In the aftermath of the still-pending season finale, Peet revealed, “The friction between Olivia and me is still going to be really fun, and extends,” she confided. “And I would say the frisson between Mel and Coop is also extending, and the question of what that is, and what could that be?”
Munn — who took a personally enforced hiatus from appearing in front of the camera after surviving breast cancer and pursuing a long fertility journey before the birth of her second child with John Mulaney — was compelled to sign onto Your Friends & Neighbors by the undeniably top-tier quality of Tropper’s writing.
“My character, Sam, she's really hardworking, but to get into this world she really manipulated the social strata and sacrificed a lot to get there,” she explained to Gold Derby of her affinity for the role. “The sacrificing a lot was something that I really understood and was able to bring to this character, because although we both have different goals, I understand what it's like to give everything that you have inside of you to get to what you think is the most valuable thing in your life.”

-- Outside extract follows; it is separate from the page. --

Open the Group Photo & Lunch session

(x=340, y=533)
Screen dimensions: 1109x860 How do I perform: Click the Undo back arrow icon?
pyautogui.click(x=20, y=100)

Once considering a major career shift into solely writing and producing, Munn said she’s suddenly found herself enchanted with acting all over again. “Jonathan Tropper has made me fall in love with being in front of the camera again,” she admitted. “And the response from people and the love that the show's getting is really energizing and it's really exciting.”
Tropper’s gotten his share of feedback as well. During the panel, he noted he’s been particularly amused by what’s being reported back to him from his sister, who still lives in New York’s affluent Westchester County — the inspiration for much of the show’s tone and setting.
“My sister is getting it from all her friends and neighbors, and everyone is sure that it's about them,” he explained of the speculation rolling through the wealthy community. “I always give the same answer, which is that people greatly overestimate how interesting they are.”